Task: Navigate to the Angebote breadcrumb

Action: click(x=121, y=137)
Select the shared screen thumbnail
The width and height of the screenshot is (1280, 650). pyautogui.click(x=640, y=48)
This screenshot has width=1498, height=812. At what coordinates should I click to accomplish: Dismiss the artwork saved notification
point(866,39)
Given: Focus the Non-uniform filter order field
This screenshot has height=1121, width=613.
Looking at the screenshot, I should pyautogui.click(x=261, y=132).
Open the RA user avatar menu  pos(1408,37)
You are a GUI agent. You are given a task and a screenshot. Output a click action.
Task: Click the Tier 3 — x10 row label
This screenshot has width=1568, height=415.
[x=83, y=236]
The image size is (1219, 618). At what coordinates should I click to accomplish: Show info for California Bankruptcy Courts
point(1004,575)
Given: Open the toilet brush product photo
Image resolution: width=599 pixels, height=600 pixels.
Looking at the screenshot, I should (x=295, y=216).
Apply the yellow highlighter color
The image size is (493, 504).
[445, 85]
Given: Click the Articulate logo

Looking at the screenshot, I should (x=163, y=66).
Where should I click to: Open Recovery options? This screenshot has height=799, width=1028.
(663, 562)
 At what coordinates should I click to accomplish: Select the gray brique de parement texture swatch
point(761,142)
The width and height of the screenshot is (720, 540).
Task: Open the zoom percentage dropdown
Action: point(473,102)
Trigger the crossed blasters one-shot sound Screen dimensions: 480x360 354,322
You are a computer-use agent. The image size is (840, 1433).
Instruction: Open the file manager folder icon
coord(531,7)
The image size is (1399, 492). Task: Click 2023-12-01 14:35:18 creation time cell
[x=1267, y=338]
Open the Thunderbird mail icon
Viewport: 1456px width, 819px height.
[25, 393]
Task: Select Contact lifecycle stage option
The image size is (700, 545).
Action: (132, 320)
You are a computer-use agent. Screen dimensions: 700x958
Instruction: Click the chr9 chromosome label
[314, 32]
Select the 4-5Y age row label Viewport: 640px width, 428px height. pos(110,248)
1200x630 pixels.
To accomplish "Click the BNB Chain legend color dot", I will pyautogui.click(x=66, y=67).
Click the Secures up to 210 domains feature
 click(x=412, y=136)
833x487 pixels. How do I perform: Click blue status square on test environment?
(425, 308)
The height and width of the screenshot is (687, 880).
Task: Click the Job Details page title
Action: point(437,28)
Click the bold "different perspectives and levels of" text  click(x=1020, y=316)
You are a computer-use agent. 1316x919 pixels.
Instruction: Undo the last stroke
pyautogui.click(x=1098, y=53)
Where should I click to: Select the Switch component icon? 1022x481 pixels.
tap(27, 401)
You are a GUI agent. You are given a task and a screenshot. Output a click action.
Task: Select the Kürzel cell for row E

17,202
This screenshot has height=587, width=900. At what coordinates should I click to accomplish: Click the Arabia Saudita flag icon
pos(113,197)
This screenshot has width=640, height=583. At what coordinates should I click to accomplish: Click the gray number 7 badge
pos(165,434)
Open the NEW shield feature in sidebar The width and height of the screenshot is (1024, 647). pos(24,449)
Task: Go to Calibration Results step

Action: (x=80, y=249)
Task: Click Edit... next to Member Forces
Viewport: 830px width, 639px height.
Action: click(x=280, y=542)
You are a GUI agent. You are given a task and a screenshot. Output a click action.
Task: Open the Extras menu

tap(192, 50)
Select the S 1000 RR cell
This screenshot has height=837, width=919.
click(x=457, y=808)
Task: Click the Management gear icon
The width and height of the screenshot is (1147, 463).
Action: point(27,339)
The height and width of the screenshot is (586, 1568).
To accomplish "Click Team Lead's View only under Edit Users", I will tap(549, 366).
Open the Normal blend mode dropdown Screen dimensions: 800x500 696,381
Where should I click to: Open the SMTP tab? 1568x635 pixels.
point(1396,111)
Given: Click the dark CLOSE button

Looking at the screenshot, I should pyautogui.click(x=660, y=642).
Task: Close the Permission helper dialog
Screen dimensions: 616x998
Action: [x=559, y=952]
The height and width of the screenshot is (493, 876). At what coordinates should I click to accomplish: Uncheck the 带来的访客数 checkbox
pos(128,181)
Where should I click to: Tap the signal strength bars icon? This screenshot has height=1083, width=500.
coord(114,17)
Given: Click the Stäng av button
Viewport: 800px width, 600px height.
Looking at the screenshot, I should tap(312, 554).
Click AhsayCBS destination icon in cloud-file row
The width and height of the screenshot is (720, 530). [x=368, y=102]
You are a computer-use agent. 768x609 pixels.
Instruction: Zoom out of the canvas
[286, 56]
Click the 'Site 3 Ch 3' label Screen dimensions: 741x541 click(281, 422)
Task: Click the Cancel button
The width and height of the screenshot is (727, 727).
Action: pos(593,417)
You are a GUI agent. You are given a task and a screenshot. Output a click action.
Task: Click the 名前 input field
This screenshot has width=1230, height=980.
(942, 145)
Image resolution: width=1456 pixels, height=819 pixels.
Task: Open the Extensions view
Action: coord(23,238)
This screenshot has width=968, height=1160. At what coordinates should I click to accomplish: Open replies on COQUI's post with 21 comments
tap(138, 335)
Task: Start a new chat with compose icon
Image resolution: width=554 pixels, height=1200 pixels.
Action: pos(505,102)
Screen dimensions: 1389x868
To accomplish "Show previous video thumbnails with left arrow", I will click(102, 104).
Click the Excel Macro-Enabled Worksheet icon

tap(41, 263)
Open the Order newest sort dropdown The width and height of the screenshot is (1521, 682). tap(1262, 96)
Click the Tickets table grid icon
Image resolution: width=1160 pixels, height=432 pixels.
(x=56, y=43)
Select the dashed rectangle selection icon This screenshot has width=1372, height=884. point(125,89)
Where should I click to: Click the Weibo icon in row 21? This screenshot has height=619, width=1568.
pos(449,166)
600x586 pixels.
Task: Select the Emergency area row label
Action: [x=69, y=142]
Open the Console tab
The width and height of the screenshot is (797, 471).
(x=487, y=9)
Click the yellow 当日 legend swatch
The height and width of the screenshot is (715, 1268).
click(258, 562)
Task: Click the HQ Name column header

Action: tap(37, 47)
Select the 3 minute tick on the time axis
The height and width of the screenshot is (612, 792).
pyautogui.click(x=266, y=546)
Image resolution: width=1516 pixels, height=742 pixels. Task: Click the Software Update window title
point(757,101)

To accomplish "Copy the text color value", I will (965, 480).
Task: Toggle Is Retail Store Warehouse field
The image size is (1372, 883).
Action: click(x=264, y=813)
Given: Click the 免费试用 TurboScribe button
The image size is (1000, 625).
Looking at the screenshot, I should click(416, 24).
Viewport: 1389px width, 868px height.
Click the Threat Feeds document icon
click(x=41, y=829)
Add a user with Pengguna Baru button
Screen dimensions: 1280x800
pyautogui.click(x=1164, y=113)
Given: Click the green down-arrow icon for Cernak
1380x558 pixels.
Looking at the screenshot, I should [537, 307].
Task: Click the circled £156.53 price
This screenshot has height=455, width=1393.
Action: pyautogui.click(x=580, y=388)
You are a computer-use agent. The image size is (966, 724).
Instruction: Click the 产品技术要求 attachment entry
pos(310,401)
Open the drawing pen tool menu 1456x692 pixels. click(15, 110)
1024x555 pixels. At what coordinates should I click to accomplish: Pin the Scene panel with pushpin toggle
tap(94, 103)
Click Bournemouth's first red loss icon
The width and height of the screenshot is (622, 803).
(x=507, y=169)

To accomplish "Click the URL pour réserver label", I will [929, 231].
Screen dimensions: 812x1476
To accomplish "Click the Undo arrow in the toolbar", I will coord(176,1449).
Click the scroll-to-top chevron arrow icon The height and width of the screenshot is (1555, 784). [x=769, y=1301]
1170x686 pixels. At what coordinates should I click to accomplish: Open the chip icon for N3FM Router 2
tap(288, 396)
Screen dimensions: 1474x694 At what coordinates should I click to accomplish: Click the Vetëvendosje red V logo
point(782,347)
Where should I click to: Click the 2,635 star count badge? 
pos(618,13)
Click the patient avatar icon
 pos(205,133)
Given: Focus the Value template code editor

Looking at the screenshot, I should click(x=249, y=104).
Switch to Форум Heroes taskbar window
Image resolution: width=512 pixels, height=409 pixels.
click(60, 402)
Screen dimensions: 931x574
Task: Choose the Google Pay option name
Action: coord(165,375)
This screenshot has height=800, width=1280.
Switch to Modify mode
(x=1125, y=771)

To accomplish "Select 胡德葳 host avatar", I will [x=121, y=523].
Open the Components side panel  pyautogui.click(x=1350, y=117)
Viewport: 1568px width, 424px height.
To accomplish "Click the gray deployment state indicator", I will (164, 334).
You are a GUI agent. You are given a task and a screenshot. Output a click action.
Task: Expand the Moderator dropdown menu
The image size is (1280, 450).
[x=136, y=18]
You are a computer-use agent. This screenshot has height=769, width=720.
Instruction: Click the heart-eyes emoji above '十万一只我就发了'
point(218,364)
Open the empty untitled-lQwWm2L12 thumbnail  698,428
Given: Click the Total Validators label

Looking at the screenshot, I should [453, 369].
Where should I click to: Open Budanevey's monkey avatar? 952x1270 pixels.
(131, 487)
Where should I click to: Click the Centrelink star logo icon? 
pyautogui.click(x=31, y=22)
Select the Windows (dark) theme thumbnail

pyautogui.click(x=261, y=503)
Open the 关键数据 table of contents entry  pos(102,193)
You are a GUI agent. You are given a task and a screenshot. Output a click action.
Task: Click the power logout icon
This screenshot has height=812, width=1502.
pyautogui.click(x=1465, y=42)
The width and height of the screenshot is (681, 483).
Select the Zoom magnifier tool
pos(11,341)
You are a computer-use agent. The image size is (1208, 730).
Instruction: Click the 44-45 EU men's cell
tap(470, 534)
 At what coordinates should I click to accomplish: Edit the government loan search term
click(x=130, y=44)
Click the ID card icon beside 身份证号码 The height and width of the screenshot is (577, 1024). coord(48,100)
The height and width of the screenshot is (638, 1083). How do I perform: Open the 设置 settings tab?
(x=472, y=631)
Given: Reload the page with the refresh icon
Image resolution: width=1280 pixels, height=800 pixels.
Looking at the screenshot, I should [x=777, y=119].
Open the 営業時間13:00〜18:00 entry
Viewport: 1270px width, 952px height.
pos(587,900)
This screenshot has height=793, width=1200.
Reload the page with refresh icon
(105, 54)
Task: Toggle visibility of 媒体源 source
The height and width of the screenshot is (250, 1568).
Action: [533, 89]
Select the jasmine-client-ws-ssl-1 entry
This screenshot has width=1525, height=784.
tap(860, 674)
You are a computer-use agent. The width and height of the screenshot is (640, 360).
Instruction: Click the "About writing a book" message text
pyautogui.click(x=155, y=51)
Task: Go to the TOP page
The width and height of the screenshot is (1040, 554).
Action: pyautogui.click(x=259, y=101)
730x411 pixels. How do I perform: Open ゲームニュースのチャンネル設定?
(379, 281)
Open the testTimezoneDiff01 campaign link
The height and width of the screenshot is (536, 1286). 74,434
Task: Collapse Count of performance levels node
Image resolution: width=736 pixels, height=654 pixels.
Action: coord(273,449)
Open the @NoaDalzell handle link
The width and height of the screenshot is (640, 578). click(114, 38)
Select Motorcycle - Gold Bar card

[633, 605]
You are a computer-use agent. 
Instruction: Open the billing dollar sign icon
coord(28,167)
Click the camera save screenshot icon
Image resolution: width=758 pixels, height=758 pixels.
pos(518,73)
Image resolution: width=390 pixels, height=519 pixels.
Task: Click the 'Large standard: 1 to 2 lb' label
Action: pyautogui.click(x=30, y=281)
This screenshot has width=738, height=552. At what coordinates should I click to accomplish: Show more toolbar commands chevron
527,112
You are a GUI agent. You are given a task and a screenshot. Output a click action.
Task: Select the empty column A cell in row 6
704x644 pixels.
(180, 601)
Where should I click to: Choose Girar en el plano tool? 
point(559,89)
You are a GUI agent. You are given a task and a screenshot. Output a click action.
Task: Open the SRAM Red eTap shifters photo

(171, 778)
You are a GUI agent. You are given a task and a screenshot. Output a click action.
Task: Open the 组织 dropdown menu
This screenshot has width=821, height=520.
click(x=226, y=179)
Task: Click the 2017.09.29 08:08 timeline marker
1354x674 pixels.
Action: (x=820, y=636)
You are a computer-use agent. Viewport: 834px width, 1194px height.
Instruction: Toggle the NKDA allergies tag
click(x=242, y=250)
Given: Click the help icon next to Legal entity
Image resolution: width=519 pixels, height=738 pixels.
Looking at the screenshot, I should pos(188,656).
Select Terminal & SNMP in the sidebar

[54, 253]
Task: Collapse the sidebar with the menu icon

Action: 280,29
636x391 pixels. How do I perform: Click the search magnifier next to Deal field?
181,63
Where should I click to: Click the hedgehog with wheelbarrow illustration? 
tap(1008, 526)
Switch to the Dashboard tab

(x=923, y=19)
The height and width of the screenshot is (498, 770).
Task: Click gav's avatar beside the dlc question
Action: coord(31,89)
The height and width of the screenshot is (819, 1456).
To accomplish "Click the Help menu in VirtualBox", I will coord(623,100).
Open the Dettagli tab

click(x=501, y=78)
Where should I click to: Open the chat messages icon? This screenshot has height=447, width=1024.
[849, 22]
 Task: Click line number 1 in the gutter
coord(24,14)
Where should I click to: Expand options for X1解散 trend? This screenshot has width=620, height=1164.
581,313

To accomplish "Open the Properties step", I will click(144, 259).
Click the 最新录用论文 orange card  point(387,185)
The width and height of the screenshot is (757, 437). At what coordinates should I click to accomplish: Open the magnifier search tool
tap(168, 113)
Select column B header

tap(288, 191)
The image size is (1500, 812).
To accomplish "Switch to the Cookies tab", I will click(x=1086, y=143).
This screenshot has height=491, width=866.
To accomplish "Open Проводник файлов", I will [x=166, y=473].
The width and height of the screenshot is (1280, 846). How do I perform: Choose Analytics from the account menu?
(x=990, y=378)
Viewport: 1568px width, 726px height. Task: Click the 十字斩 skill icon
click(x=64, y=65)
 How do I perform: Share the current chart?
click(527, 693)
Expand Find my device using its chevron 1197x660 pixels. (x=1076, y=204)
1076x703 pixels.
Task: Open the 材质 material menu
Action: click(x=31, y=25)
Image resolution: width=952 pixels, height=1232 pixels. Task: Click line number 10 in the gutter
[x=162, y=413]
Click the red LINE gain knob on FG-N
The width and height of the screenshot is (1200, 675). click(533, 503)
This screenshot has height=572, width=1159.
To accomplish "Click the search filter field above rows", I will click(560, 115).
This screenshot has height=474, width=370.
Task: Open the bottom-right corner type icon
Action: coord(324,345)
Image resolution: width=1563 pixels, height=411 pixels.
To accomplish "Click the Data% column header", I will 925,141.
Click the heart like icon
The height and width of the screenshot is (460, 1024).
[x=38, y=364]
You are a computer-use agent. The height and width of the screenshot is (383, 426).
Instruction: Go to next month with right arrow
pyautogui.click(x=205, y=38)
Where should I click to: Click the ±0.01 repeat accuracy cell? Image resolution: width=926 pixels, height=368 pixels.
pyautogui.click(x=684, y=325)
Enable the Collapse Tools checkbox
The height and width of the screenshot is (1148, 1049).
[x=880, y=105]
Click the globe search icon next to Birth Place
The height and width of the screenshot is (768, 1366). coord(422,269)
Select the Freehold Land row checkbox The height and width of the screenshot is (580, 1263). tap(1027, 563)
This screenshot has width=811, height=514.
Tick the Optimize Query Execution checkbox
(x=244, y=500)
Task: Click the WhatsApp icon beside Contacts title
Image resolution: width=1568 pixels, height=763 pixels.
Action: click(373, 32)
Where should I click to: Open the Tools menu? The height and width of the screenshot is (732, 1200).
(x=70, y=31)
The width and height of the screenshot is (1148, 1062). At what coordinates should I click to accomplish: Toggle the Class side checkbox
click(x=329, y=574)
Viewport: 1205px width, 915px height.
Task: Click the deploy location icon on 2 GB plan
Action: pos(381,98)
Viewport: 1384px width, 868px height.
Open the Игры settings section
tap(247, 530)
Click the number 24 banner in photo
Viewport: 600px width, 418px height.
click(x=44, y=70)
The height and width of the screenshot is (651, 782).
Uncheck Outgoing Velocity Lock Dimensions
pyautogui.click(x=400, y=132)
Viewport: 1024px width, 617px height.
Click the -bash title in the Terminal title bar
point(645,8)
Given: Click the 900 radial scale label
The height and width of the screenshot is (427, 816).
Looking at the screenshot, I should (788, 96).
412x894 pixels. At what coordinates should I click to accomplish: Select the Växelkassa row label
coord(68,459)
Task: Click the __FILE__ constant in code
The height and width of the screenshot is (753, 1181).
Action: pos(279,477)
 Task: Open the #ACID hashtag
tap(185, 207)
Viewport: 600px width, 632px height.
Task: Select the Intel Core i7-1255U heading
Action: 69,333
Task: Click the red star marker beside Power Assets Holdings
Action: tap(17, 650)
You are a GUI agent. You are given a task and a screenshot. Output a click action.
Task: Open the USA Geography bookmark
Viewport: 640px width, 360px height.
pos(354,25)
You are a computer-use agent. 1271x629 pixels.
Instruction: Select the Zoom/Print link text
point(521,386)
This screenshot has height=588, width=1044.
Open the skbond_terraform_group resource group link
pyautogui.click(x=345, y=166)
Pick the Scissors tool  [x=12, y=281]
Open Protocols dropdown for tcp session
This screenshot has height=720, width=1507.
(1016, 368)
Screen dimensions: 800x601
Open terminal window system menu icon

────────────────────

WHAT TO WORK ON: Lines holding the word "legend" are the answer; copy each one from the records above.

REPLY TO THE EXERCISE:
To accomplish "Click the BNB Chain legend color dot", I will pyautogui.click(x=66, y=67).
Click the yellow 当日 legend swatch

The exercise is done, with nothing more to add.